A solution of 1N HCl acid was used to dip MS (mild steel) specimens at different inhibitor doses and temperatures. After being removed, the samples were washed in double aerated distilled water and weighed to determine the amount of mass lost. Inhibiton efficiency (IE%) formula was derived from this equation¹⁴

Where, Absence of inhibitor- W_O, presence of inhibitor- W_i

Electrochemical Studies

Both Impedance and Polarization studies were completed utilizing at different temperatures utilizing 1N HCl corrosive as the medium. A Pt-platinum terminal and a SCE-immersed calomel cathode were used as aide and reference terminals, separately, and a mild steel example with a 1 cm² uncovered region filled in as the functioning anode.
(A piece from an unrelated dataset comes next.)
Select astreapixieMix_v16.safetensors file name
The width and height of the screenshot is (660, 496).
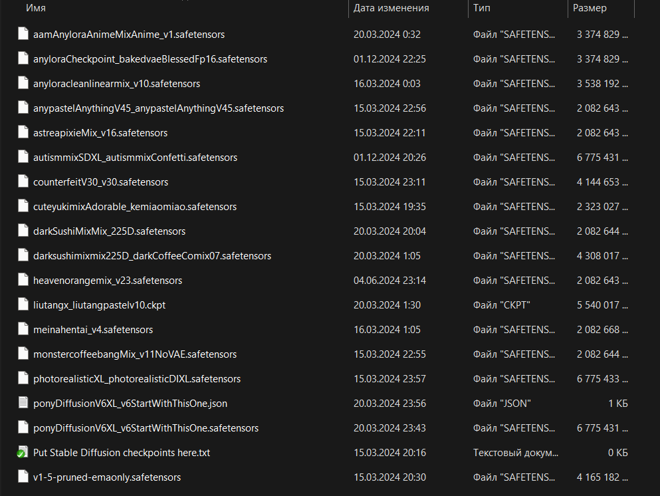tap(100, 133)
To decrease the ohmic likely drop, a fine Luggin narrow was utilized to unequivocally situate the reference terminal’s tip very close to the outer layer of the functioning cathode^15,16. The electrochemical workstation likewise diminished the leftover uncompensated obstruction. A possible scope of – 800 to – 200 and an output in the pace of 0.01mV s-1were performed for potentiodynamic polarization study. The applied ac bother signal for the electrochemical impedance tests was around 10 mV inside the recurrence scope of 1Hz to 1KHz, and they were led in a similar arrangement as the potentiodynamic polarization examinations. At open circuit voltage, all electrochemical impedance estimations were made. The following equation is utilized to ascertain the level of restraint effectiveness from the upsides of the ongoing thickness (Icorr) [CHI 600D -Electrochemical Workstation]

Corrosion current density of inhibitor in  absence (I_corr) 

Corrosion current density of inhibitor in presence (I_corr(i))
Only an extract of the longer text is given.